[Stored items]
--- START ---
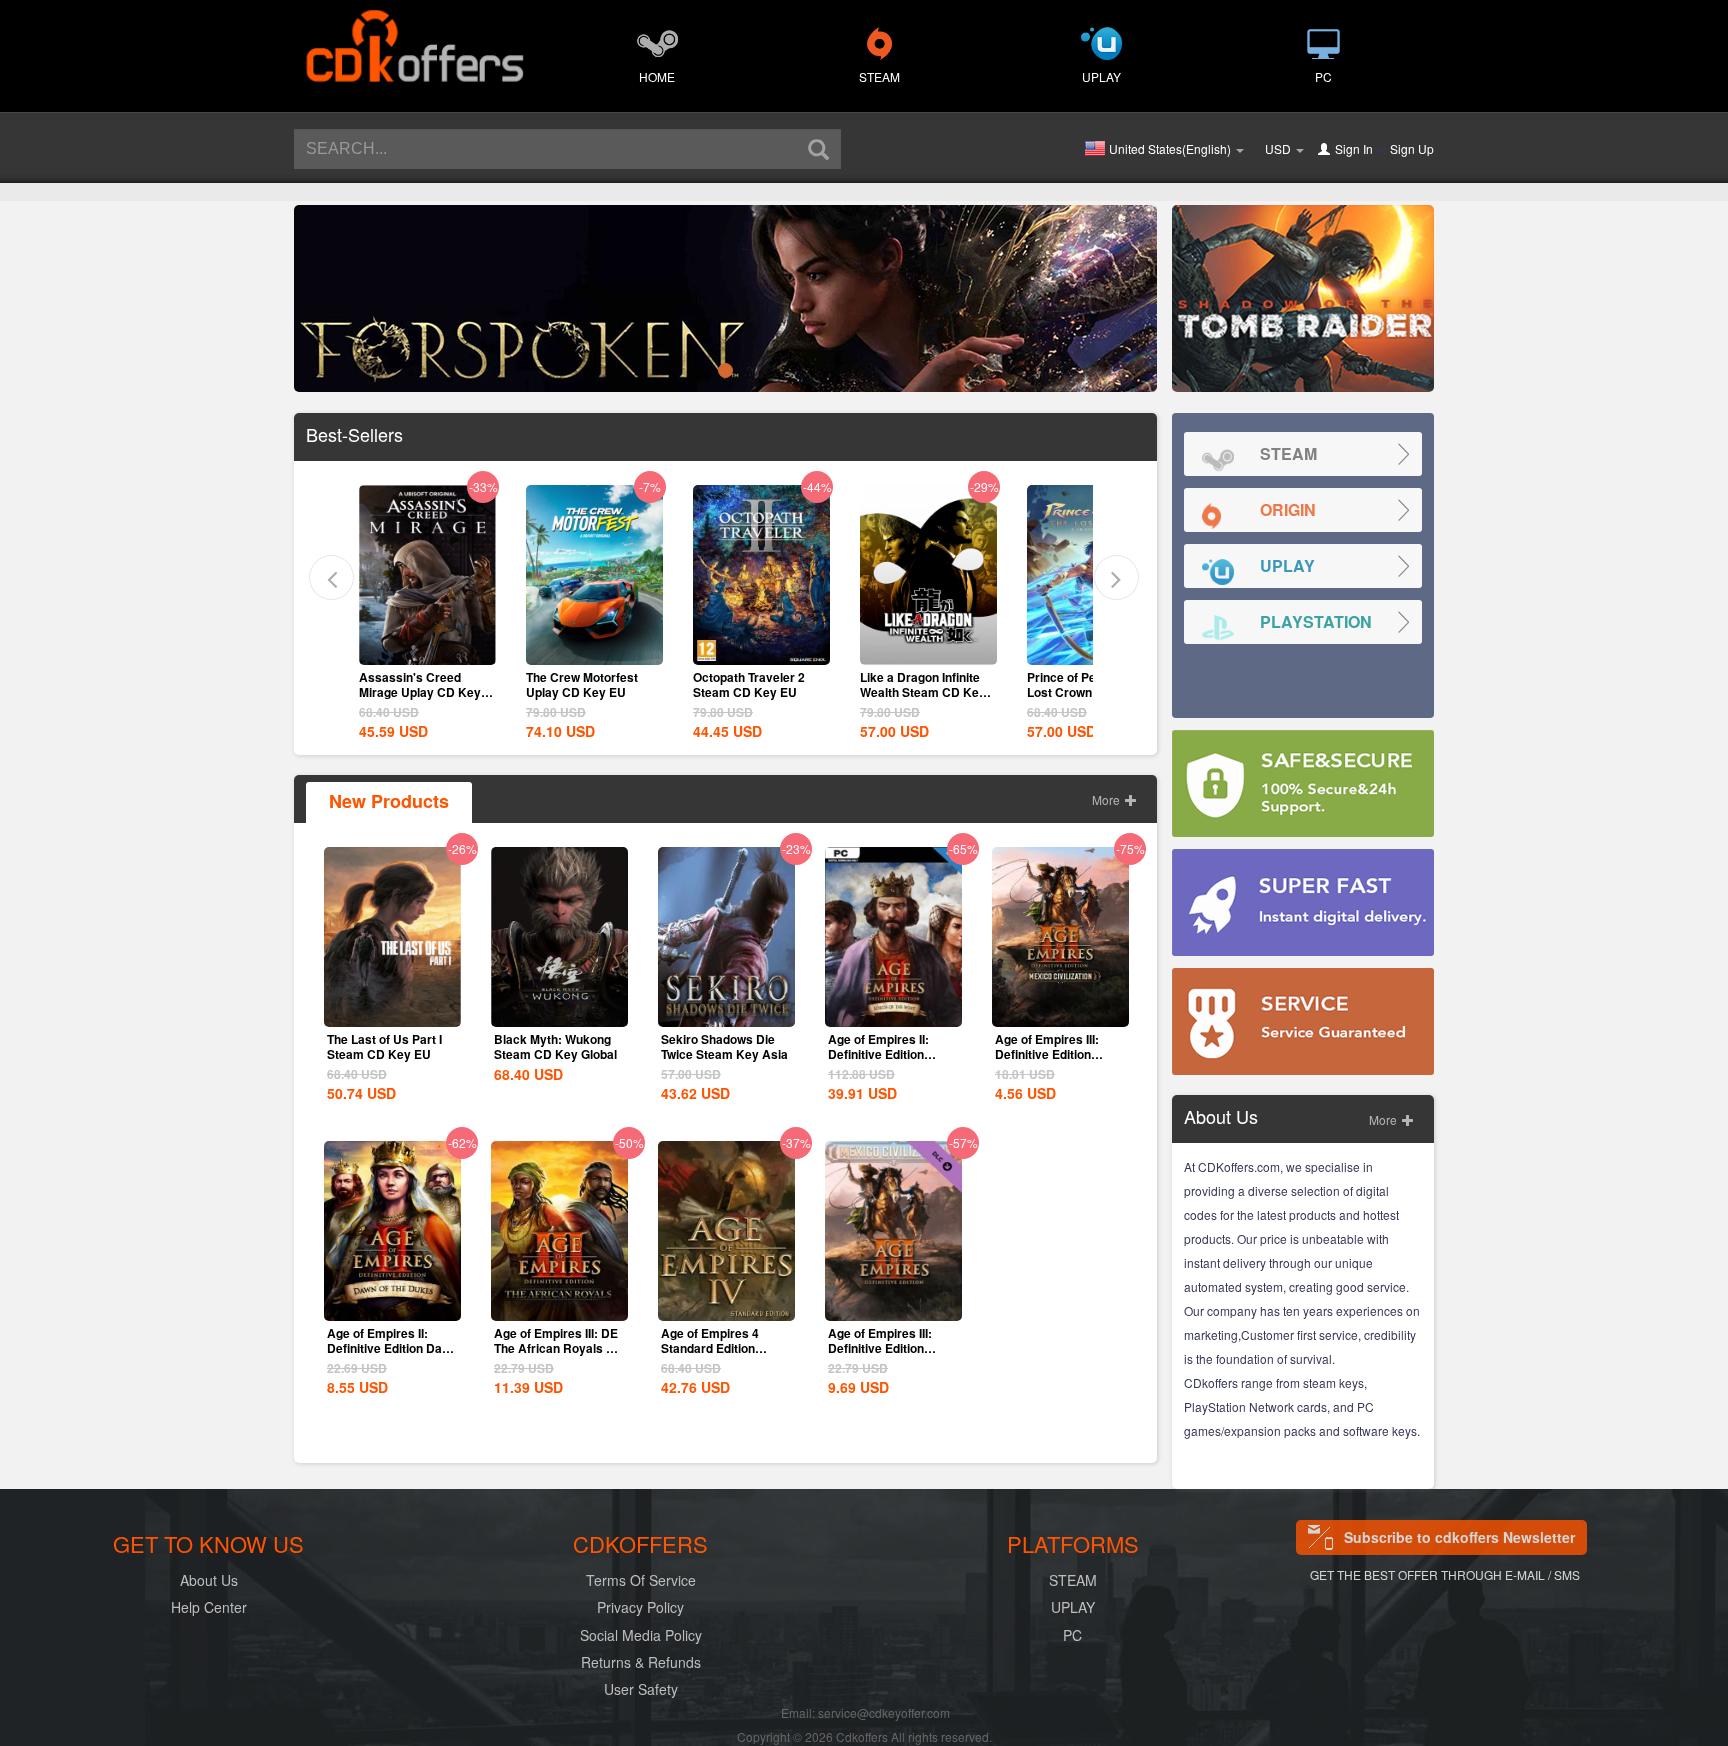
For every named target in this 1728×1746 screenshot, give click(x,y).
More (1107, 799)
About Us (209, 1580)
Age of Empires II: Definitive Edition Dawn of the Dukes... (392, 1348)
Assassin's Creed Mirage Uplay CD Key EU (420, 692)
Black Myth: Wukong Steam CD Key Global (555, 1046)
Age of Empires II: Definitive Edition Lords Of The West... (885, 1054)
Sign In (1354, 148)
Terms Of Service (641, 1580)
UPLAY (1101, 76)
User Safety (641, 1689)
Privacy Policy (640, 1607)
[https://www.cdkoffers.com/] (414, 36)
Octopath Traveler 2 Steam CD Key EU (749, 684)
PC (1323, 76)
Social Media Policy (641, 1635)
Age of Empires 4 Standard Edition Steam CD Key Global (722, 1348)
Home (657, 76)
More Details (427, 648)
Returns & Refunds (641, 1662)
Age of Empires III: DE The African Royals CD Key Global (559, 1348)
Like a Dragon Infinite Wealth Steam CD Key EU (923, 692)
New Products (389, 801)
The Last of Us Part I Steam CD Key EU (384, 1046)
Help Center (209, 1607)
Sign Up (1412, 148)
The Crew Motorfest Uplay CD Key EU (582, 684)
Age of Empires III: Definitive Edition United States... (1047, 1054)
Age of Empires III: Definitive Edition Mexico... (880, 1348)
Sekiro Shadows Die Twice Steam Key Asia (724, 1046)
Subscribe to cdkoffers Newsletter (1459, 1537)
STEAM (879, 76)
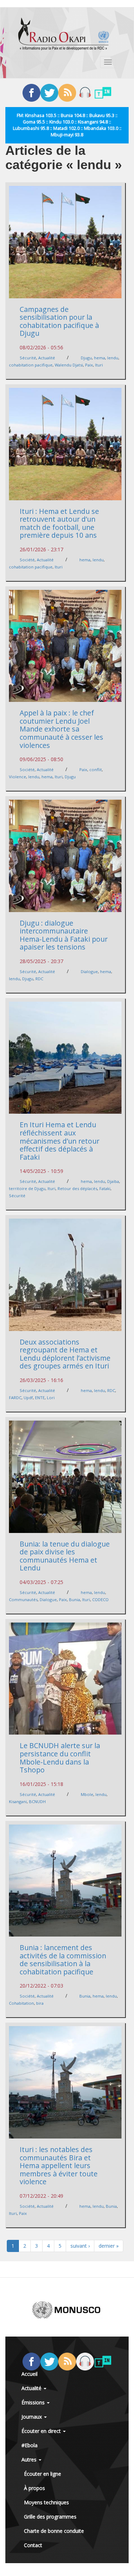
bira (40, 2003)
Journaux (32, 2416)
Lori (51, 1397)
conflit (95, 769)
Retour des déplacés (77, 1188)
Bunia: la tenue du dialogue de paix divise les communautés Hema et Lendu (65, 1556)
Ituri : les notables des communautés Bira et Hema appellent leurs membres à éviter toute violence (59, 2165)
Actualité (46, 357)
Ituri (99, 365)
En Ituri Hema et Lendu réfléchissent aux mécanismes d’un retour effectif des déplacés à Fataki (59, 1141)
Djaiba (113, 1181)
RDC (39, 978)
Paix (89, 365)
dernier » (109, 2245)
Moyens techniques (46, 2502)
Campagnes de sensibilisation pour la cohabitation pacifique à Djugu (59, 321)
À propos (34, 2488)
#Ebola (29, 2445)
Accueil (29, 2373)
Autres (29, 2459)
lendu (112, 357)
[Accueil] (63, 33)
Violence (17, 776)
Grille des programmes (50, 2516)
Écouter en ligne (42, 2473)
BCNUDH (37, 1801)
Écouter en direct (41, 2431)
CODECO (100, 1599)
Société (27, 559)
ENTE (40, 1397)
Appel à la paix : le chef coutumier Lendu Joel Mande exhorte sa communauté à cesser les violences (61, 729)
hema (99, 357)
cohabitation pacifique (31, 365)
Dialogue (89, 971)
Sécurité (28, 357)
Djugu (86, 357)
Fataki (104, 1188)
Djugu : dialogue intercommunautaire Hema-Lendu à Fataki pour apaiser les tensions (64, 935)
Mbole (87, 1794)
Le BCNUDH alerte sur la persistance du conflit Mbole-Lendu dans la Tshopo (60, 1758)
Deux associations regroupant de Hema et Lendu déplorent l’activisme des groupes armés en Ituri (65, 1354)
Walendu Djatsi (69, 365)
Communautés (23, 1599)
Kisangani (18, 1801)
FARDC (15, 1397)
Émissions (33, 2402)
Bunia (74, 1599)
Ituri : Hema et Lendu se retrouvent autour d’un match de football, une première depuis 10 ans (59, 523)
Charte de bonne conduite (54, 2530)
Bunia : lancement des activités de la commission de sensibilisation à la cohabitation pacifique (63, 1960)
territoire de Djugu (27, 1188)
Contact (33, 2545)
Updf (28, 1397)
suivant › (80, 2245)
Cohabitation (21, 2003)
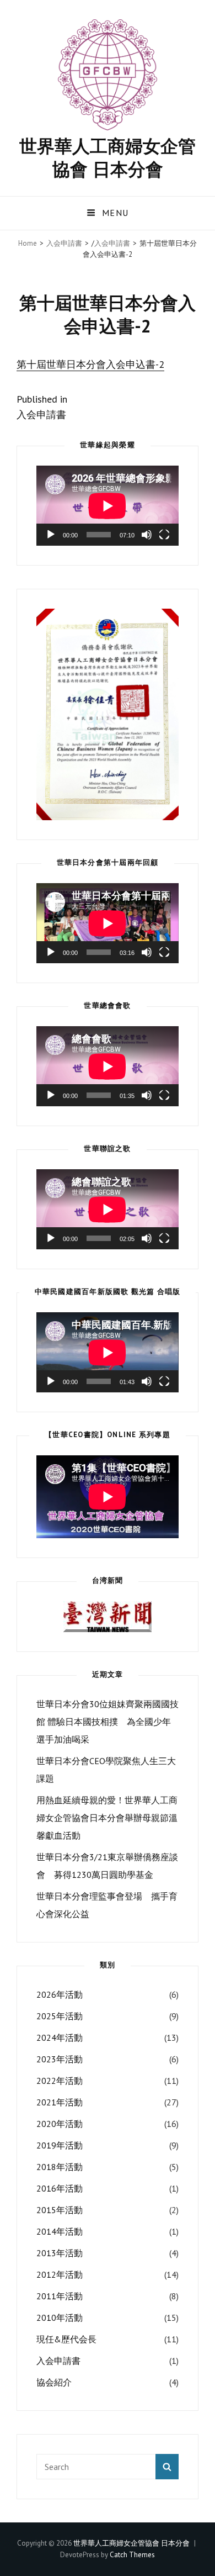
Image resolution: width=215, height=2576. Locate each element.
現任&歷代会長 (66, 2339)
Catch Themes (132, 2554)
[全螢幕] (164, 534)
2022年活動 (59, 2080)
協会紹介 (54, 2382)
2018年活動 (59, 2166)
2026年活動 (59, 1994)
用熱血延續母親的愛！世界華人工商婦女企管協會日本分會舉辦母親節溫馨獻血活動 (107, 1817)
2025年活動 (59, 2015)
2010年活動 (59, 2317)
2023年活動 (59, 2059)
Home (27, 243)
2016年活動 (59, 2188)
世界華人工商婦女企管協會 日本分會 (107, 157)
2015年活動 (59, 2209)
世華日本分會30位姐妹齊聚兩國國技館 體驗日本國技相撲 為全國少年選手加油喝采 (107, 1721)
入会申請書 (64, 243)
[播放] (50, 534)
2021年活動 (59, 2102)
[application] (107, 506)
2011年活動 (59, 2295)
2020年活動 (59, 2123)
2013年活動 (59, 2252)
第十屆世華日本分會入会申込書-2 (90, 364)
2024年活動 (59, 2037)
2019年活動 (59, 2145)
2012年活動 (59, 2274)
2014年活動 (59, 2231)
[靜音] (146, 534)
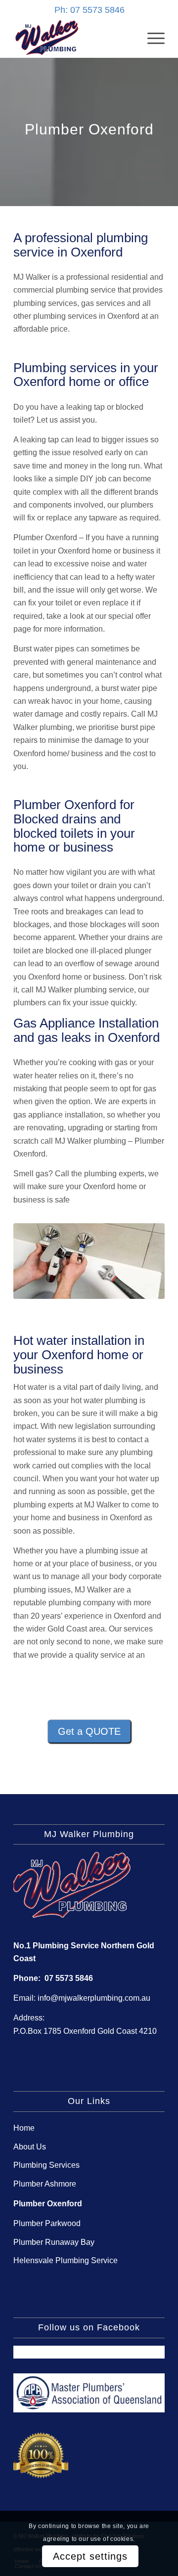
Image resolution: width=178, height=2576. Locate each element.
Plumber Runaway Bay (53, 2242)
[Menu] (151, 37)
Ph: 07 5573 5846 (89, 10)
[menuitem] (151, 37)
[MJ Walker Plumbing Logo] (73, 37)
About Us (29, 2147)
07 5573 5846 (68, 1978)
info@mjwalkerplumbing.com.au (94, 1998)
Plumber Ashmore (44, 2184)
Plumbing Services (46, 2165)
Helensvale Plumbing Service (65, 2260)
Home (24, 2128)
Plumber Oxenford (47, 2203)
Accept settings (90, 2556)
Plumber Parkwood (47, 2223)
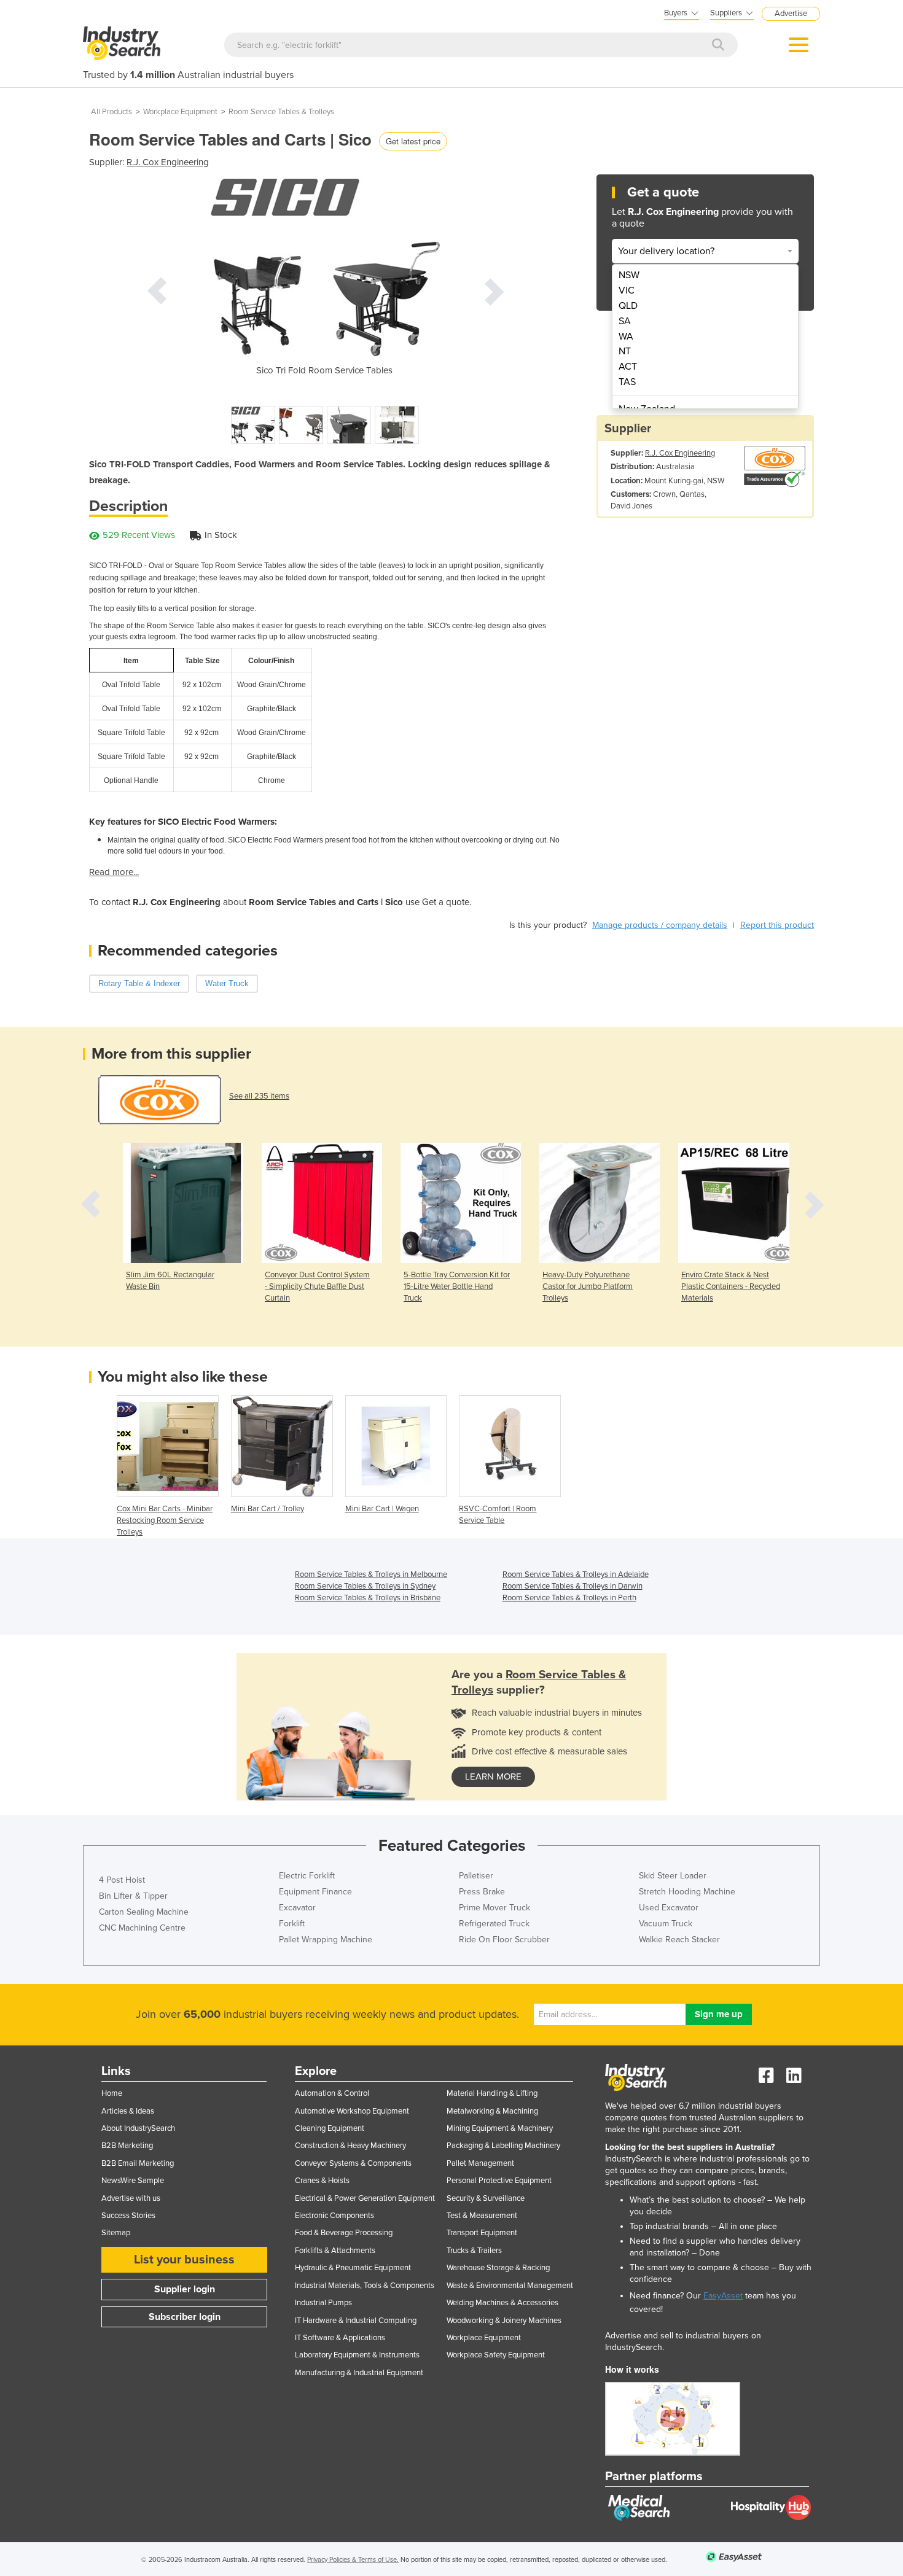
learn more (493, 1776)
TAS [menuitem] (627, 382)
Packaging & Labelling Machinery (503, 2145)
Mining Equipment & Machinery (500, 2128)
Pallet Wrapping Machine (325, 1939)
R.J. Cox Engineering (168, 162)
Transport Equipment (482, 2233)
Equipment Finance (315, 1891)
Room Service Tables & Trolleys (281, 112)
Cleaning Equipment (329, 2128)
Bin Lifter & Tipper (133, 1896)
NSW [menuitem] (629, 275)
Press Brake (482, 1891)
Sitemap (115, 2233)
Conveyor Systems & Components (353, 2163)
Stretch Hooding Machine (687, 1891)
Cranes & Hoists (322, 2180)
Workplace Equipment (180, 112)
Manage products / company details (659, 925)
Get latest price (413, 141)
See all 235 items (259, 1096)
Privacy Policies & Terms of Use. (353, 2560)
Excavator (297, 1907)
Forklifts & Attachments (335, 2250)
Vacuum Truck (665, 1923)
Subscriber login (185, 2317)
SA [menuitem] (625, 321)
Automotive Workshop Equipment (352, 2111)
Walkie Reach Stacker (679, 1939)
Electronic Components (334, 2215)
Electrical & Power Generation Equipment (365, 2198)
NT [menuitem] (625, 351)
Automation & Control (332, 2093)
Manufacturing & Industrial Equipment (359, 2373)
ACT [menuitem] (628, 366)
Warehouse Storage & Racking (498, 2268)
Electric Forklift (307, 1875)
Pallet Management (480, 2163)
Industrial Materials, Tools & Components (364, 2285)
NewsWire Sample (132, 2180)
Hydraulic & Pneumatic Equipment (353, 2268)
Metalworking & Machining (492, 2111)
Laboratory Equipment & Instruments (357, 2355)
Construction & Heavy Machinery (350, 2145)
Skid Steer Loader (672, 1875)
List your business (184, 2259)
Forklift (292, 1923)
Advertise (791, 13)
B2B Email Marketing (137, 2163)
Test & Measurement (482, 2215)
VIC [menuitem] (627, 290)
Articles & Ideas (127, 2111)
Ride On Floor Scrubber (504, 1939)
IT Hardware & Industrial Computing (355, 2320)
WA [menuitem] (626, 336)
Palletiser (476, 1875)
--- END ---
◆ **Exercise**: Restate word for word every line from the one with "STEAM (879, 76)" up to and including the one with "2018年活動 (59, 2166)" in the records above, minus the pictures.

◆ **Written response**:
STEAM (879, 76)
bira (40, 2003)
Journaux (32, 2416)
Lori (51, 1397)
conflit (95, 769)
Retour des déplacés (77, 1188)
Bunia: la tenue du dialogue de paix divise les communautés Hema et Lendu (65, 1556)
Ituri : les notables des communautés Bira et Hema appellent leurs membres à éviter toute violence (59, 2165)
Actualité (46, 357)
Ituri (99, 365)
En Ituri Hema et Lendu réfléchissent aux mécanismes d’un retour effectif des déplacés à Fataki (59, 1141)
Djaiba (113, 1181)
RDC (39, 978)
Paix (89, 365)
dernier » (109, 2245)
Moyens techniques (46, 2502)
Campagnes de sensibilisation pour la cohabitation pacifique à Djugu (59, 321)
À propos (34, 2488)
#Ebola (29, 2445)
Accueil (29, 2373)
Autres (29, 2459)
lendu (112, 357)
[Accueil] (63, 33)
Violence (17, 776)
Grille des programmes (50, 2516)
Écouter en ligne (42, 2473)
BCNUDH (37, 1801)
Écouter en direct (41, 2431)
CODECO (100, 1599)
Société (27, 559)
ENTE (40, 1397)
Appel à la paix : le chef coutumier Lendu Joel Mande exhorte sa communauté à cesser les violences (61, 729)
hema (99, 357)
cohabitation pacifique (31, 365)
Dialogue (89, 971)
Sécurité (28, 357)
Djugu (86, 357)
Fataki (104, 1188)
Djugu : dialogue intercommunautaire Hema-Lendu à Fataki pour apaiser les tensions (64, 935)
Mbole (87, 1794)
Le BCNUDH alerte sur la persistance du conflit Mbole-Lendu dans la Tshopo (60, 1758)
Deux associations regroupant de Hema et Lendu déplorent l’activisme des groupes armés en Ituri (65, 1354)
Walendu Djatsi (69, 365)
Communautés (23, 1599)
Kisangani (18, 1801)
FARDC (15, 1397)
Émissions (33, 2402)
Bunia (74, 1599)
Ituri : Hema et Lendu se retrouvent autour d’un match de football, une première depuis 10 ans (59, 523)
Charte de bonne conduite (54, 2530)
Bunia : lancement des activités de la commission de sensibilisation à la cohabitation pacifique (63, 1960)
territoire de Djugu (27, 1188)
Contact (33, 2545)
Updf (28, 1397)
suivant › (80, 2245)
Cohabitation (21, 2003)
Image resolution: width=215, height=2576. Locate each element.
現任&歷代会長 (66, 2339)
Catch Themes (132, 2554)
[全螢幕] (164, 534)
2022年活動 (59, 2080)
協会紹介 (54, 2382)
2018年活動 (59, 2166)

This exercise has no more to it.